Low Carb Crockpot Stuffed Peppers
Low Carb Crockpot Stuffed Peppers
This cozy, hands-off recipe swaps rice for cauliflower rice, giving you all the comfort of classic stuffed peppers with far fewer carbs. Friendly and fuss-free, it’s perfect for busy weeknights or meal prep when you want a satisfying, flavorful dinner without a lot of effort. For more slow-cooker low-carb ideas, see this roundup of 15 low-carb crockpot dinners.
Why make this recipe
If you’re tired of long stovetop dinners or want a low-carb main that still feels like comfort food, this recipe is perfect because it delivers big flavor with minimal hands-on time. The crockpot softens the peppers gently while the cauliflower rice soaks up tomato juices and seasoning, keeping the texture satisfying without heavy carbs.
Ingredients
- 4 large bell peppers
- 1 lb ground turkey or beef
- 1 cup cauliflower rice
- 1 can (14.5 oz) diced tomatoes
- 1 cup shredded cheese (optional)
- 1 onion, chopped
- 2 cloves garlic, minced
- 1 teaspoon Italian seasoning
- Salt and pepper to taste
- 1 tablespoon olive oil
Step-by-Step Guide to Making Low Carb Crockpot Stuffed Peppers
Prepare the peppers
- Cut the tops off the bell peppers and remove the seeds and membranes. If needed, slice a thin sliver from the bottom so each pepper sits upright — be careful not to create a hole. Set the hollowed peppers aside and reserve the tops if you like to use them as an attractive lid when serving.
Sauté aromatics
- In a skillet, heat 1 tablespoon olive oil over medium heat. Add the chopped onion and sauté until it is translucent and soft, about 3–5 minutes. Add the minced garlic and cook for 30–60 seconds until fragrant — garlic burns quickly, so watch it closely.
Brown the meat
- Add 1 lb ground turkey or beef to the skillet with the onions and garlic. Break it up with a spatula and cook until it is browned and cooked through. For turkey, this takes about 6–8 minutes; for beef, 5–7 minutes. Season with salt, pepper, and 1 teaspoon Italian seasoning as it cooks.

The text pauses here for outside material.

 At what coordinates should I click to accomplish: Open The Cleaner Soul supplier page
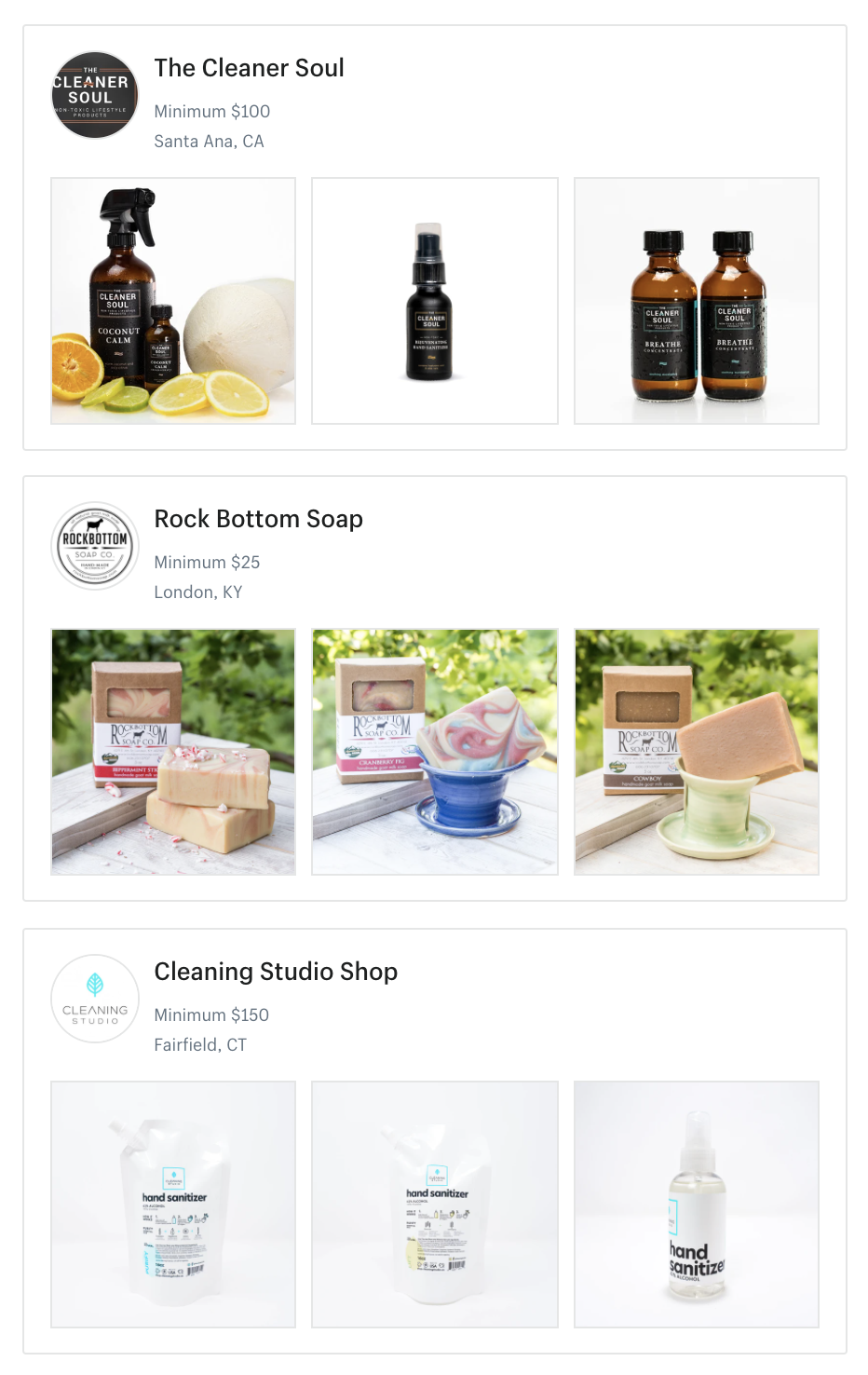coord(249,68)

Combine filling ingredients
- Stir in 1 cup cauliflower rice and 1 can diced tomatoes (drained slightly if very watery) to the browned meat. Mix thoroughly so the cauliflower rice absorbs juices and flavors. Taste and adjust seasoning — add more salt or pepper if needed. If you like a touch of heat, a pinch of red pepper flakes works well.
Stuff the peppers
- Spoon the meat-and-cauliflower mixture into each hollowed bell pepper, packing gently but not overfilling. There should be a little space at the top to allow steam and prevent overflow. Optionally place the reserved pepper tops on each stuffed pepper for presentation.
Load the crockpot
- Place the stuffed peppers upright in the crockpot, arranging them snugly but not crushed. If your crockpot is large, you can use a small trivet or crumpled foil to keep them stable. Cover the crockpot with the lid.
Slow-cook low and slow
- Cook on LOW for 6–8 hours or until the peppers are tender and the filling is hot and melded. If you’re in a hurry, cook on HIGH for 3–4 hours, but cooking low gives the best texture and melded flavors. Internal temperature of the filling should reach 165°F (74°C) if using turkey.

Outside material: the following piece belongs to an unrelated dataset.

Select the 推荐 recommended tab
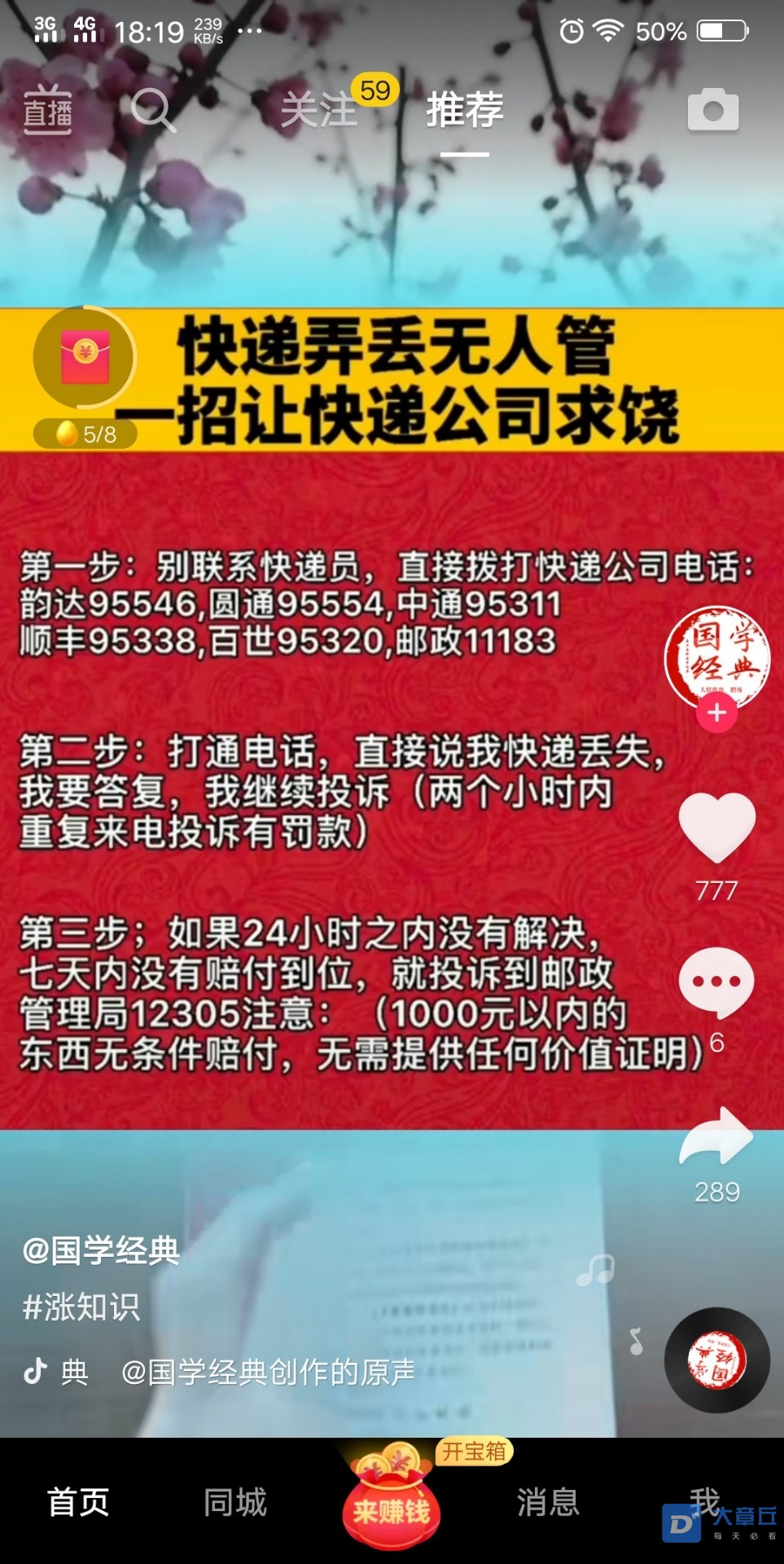This screenshot has height=1564, width=784. (465, 110)
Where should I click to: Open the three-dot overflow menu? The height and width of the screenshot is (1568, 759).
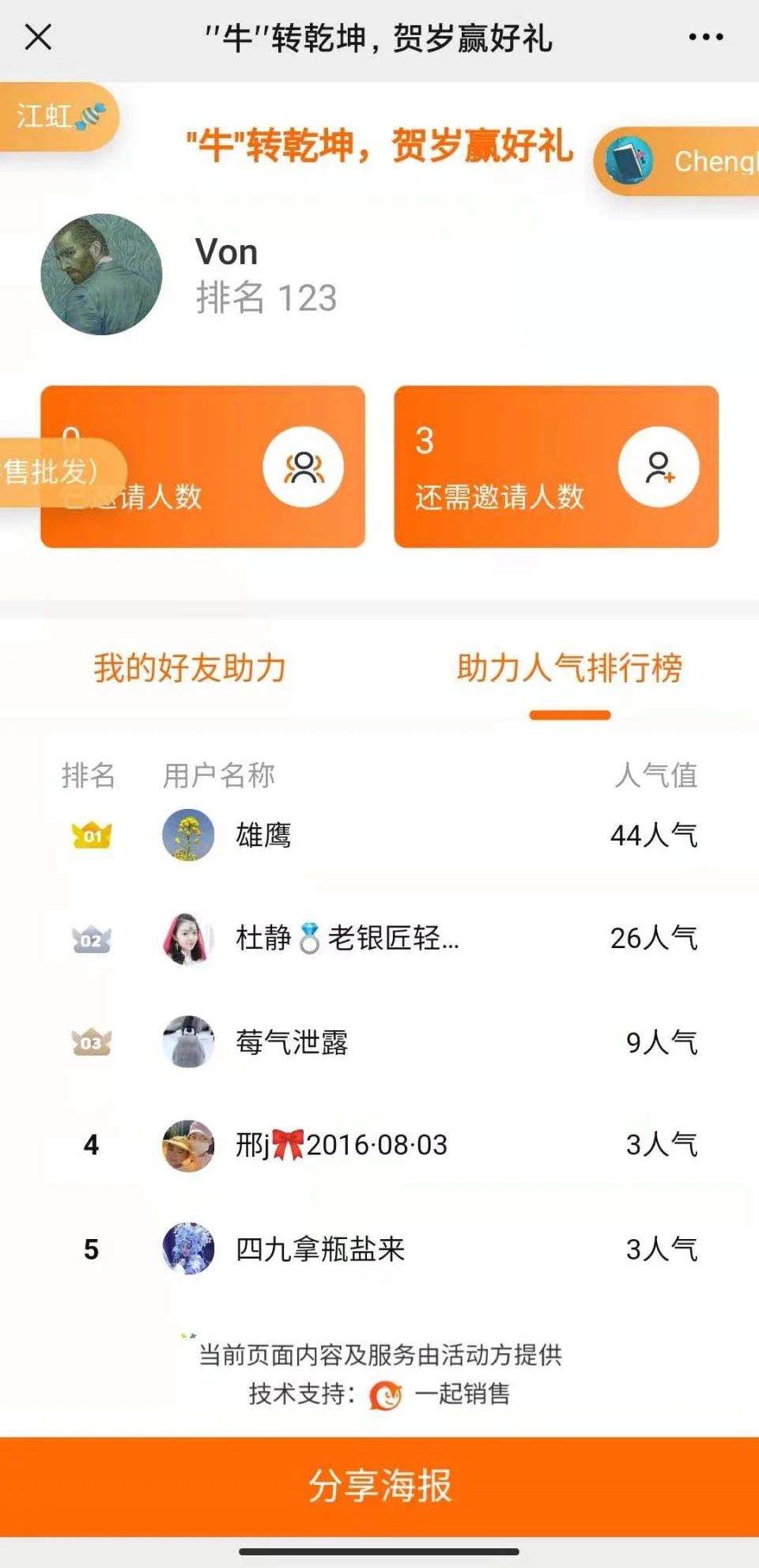[705, 37]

Finish with cheese (optional)
- If desired, sprinkle 1 cup shredded cheese over the tops of the peppers during the last 5–10 minutes of cooking and replace the lid until the cheese is melted. For a golden top, you can briefly transfer the peppers to a baking sheet and broil them for 1–2 minutes — watch closely to avoid burning.
Serving and plating tip: Let the peppers rest for 5–10 minutes before serving so the filling firms slightly and is easier to plate. Garnish with fresh chopped parsley, basil, or a spoonful of low-carb salsa for brightness.

Storage Tips for Low Carb Crockpot Stuffed Peppers
- Refrigerator: Store covered in an airtight container for 3–4 days at 40°F (4°C).
- Freezer: Wrap individually in plastic wrap and place in a freezer-safe container or bag for up to 2–3 months at 0°F (-18°C).
- Reheating: Thaw overnight in the refrigerator if frozen, then reheat in a 350°F (175°C) oven for 15–25 minutes, or microwave on medium power until heated through.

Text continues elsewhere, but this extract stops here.